For more details on available commands and options, run:

```bash
bamnado --help
```

Or for specific command help:

```bash
bamnado <command> --help
```

## Features

- **High Performance**: Built in Rust for maximum speed and memory efficiency
- **Cross-platform**: Available for Linux, macOS, and Windows
- **Multiple Output Formats**: Support for bedGraph and BigWig output formats
- **Flexible Filtering**: Comprehensive read filtering options including mapping quality, read length, proper pairs, and more
- **Single Cell Support**: Built-in support for cell barcode-based operations
- **MCC Workflows**: Specialized tools for Multi-modal Cellular Characterization
- **Strand-specific Analysis**: Support for strand-specific coverage calculations
- **Blacklist/Whitelist Support**: Region and barcode filtering capabilities

## Development

### Requirements

- Rust 2024 edition or later
- Cargo package manager

### Building from Source

```bash
git clone https://github.com/alsmith151/BamNado.git
cd BamNado
cargo build --release
```

### Running Tests

```bash
cargo test
```

### Pre-commit Hooks

This project uses pre-commit hooks to ensure code quality and consistency.
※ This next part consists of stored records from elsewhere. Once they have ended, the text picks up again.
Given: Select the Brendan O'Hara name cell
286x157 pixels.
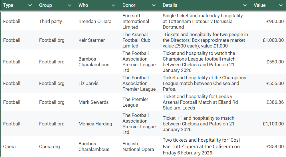Looking at the screenshot, I should point(95,22).

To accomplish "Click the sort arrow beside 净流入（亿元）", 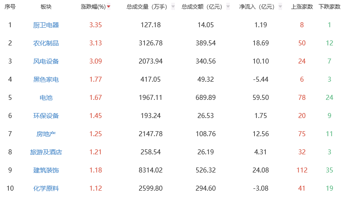I will [x=280, y=7].
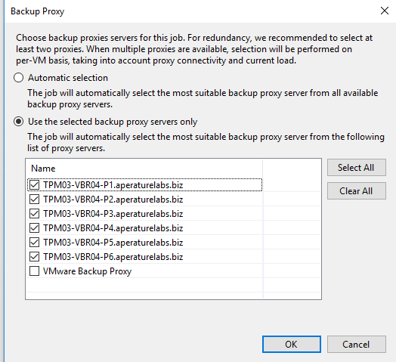
Task: Close the Backup Proxy dialog
Action: click(385, 11)
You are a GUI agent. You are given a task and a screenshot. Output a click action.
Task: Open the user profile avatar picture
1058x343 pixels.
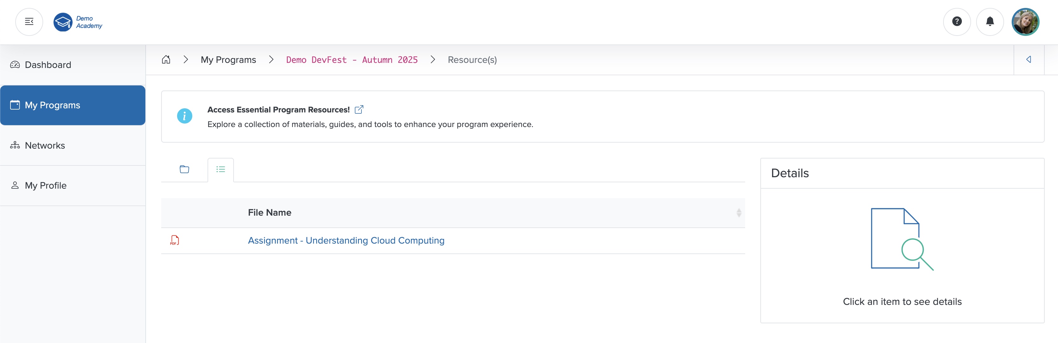point(1026,22)
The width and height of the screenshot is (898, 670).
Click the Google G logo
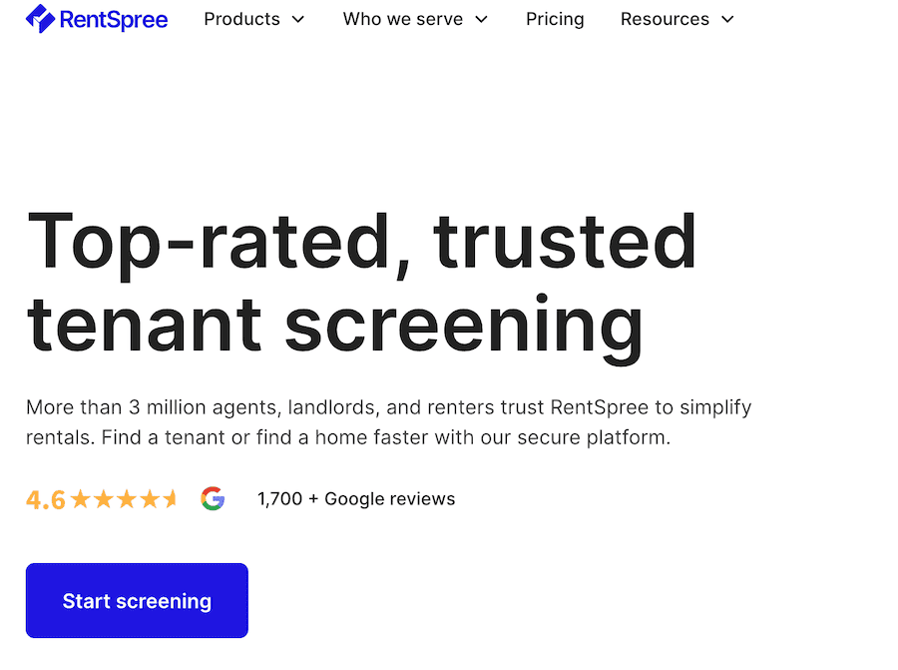[213, 498]
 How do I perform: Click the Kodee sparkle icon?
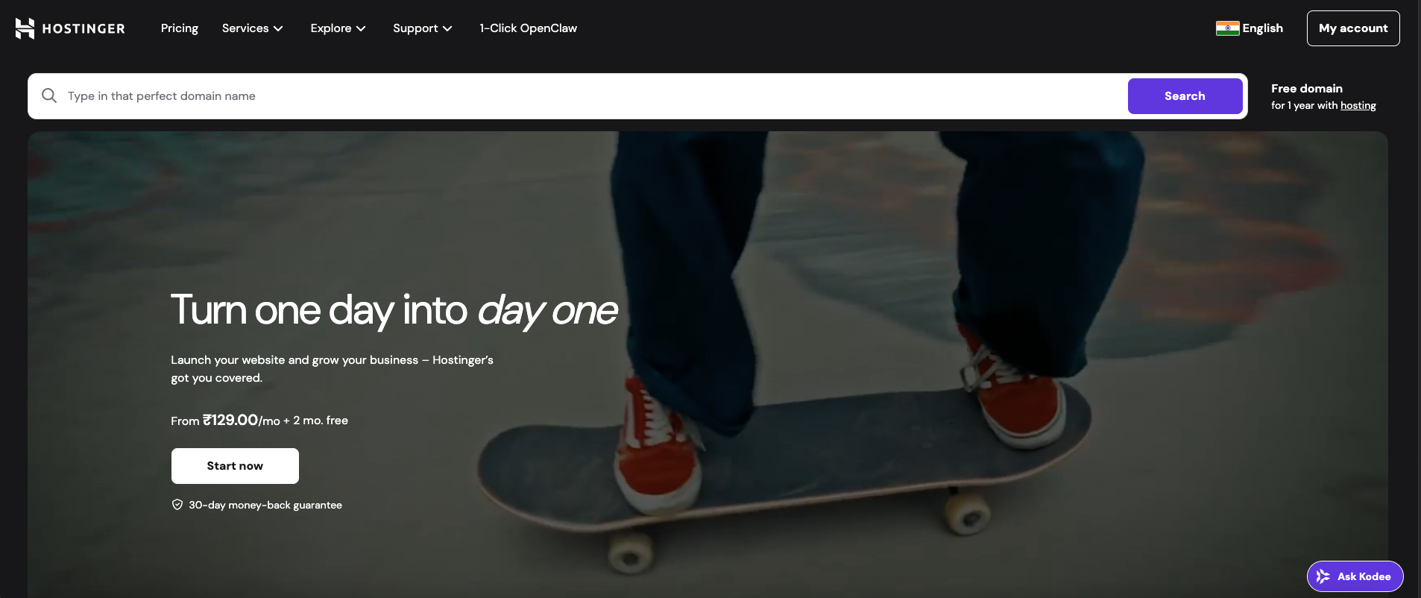(1323, 576)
The hooks run the same checks as the CI workflow:

- Code formatting (`cargo fmt`)
- Linting (`cargo clippy`)
- Basic checks (`cargo check`)
- Tests (`cargo test` on push)

#### Quick Setup

Run the setup script to install and configure pre-commit hooks:

```bash
./setup-precommit.sh
```

#### Manual Setup

If you prefer to set up pre-commit manually:

```bash
# Install pre-commit (choose one method)
pip install pre-commit
# or: brew install pre-commit
# or: conda install -c conda-forge pre-commit

# Install the hooks
pre-commit install
pre-commit install --hook-type pre-push

# Test the setup
pre-commit run --all-files
```

#### Configuration Options

Two pre-commit configurations are available:

- `.pre-commit-config.yaml` - Full checks including `cargo check` on every commit
- `.pre-commit-config-fast.yaml` - Faster setup with formatting/linting only, tests on push

To use the fast configuration:

```bash
mv .pre-commit-config.yaml .pre-commit-config-full.yaml
mv .pre-commit-config-fast.yaml .pre-commit-config.yaml
pre-commit install
```

#### Useful Commands

```bash
pre-commit run --all-files       # Run all hooks on all files
pre-commit run cargo-fmt         # Run specific hook
pre-commit autoupdate            # Update hook versions
pre-commit uninstall             # Remove hooks
```

## Release Information

### Version 0.3.1 (2025-07-09)

- Initial public release with comprehensive BAM file manipulation tools
- Support for single cell and MCC (Multi-modal Cellular Characterization) use cases
- Cross-platform binary builds available for Linux, macOS, and Windows
- High-performance Rust implementation
- Complete CI/CD pipeline with automated testing and releases

For detailed changelog information, see [CHANGELOG.md](CHANGELOG.md).

## License

This project is licensed under either of:

- Apache License, Version 2.0 ([LICENSE-APACHE]LICENSE-APACHE or <http://www.apache.org/licenses/LICENSE-2.0>)
- MIT license ([LICENSE-MIT]LICENSE-MIT or <http://opensource.org/licenses/MIT>)

at your option.

## Contributing

Contributions are welcome! Please feel free to submit a Pull Request.